=== Begin Enclosure ===

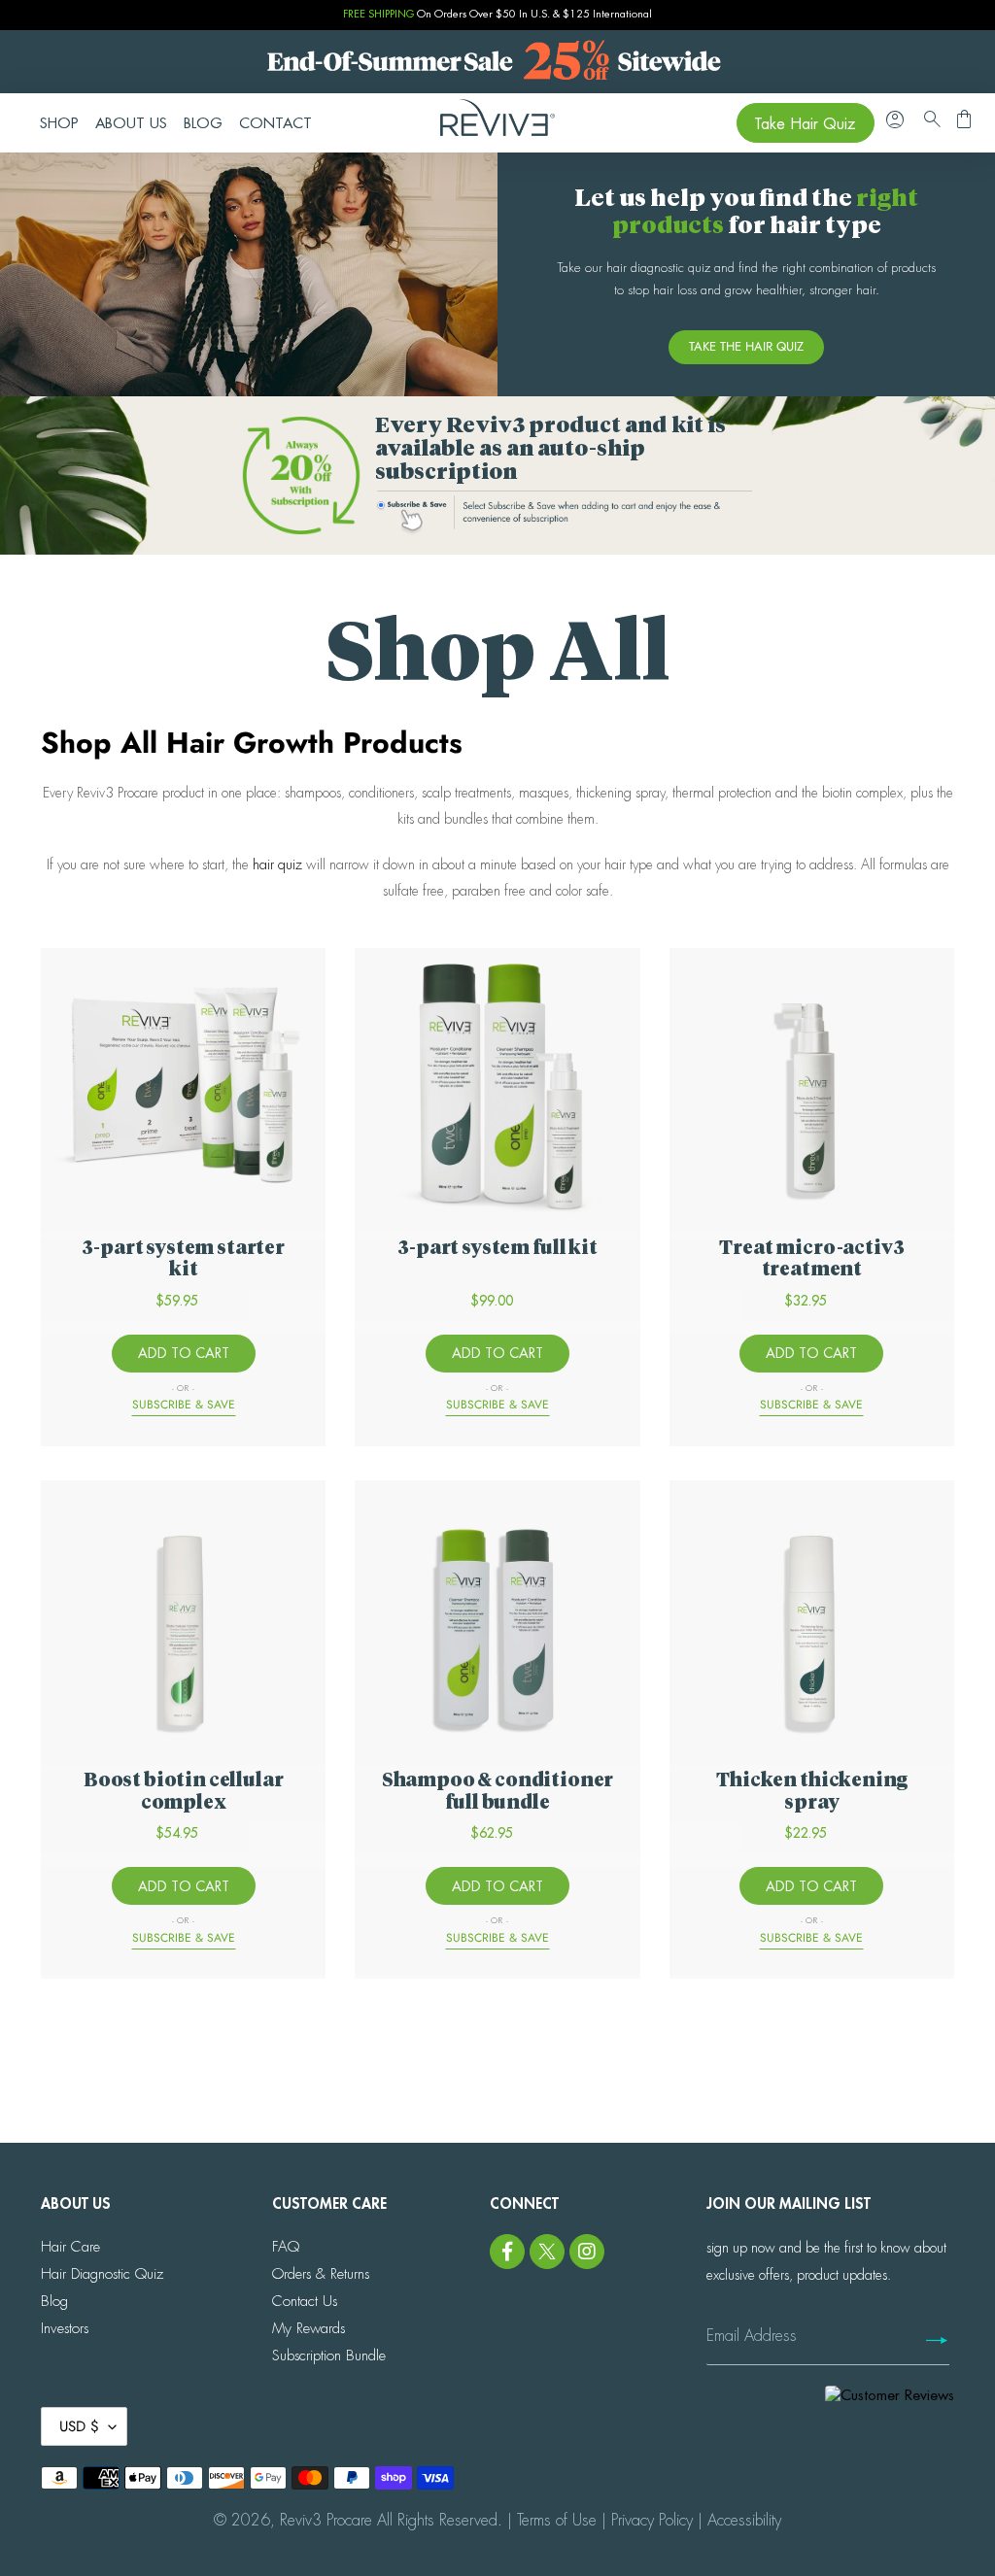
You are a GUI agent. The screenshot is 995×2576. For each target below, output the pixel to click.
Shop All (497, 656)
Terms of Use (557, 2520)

=== End Enclosure ===
=== Begin Enclosure ===

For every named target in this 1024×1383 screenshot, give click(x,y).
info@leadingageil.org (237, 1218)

=== End Enclosure ===

▶ **What is expected**
Copy out each line of the data above, exactly, if it lies between the line holding "You are a GUI" and the line holding "Terms of Use (557, 2520)", inclusive; copy no other line.

▶ **Task answer**
You are a GUI agent. The screenshot is 995×2576. For each target below, output the pixel to click.
Shop All (497, 656)
Terms of Use (557, 2520)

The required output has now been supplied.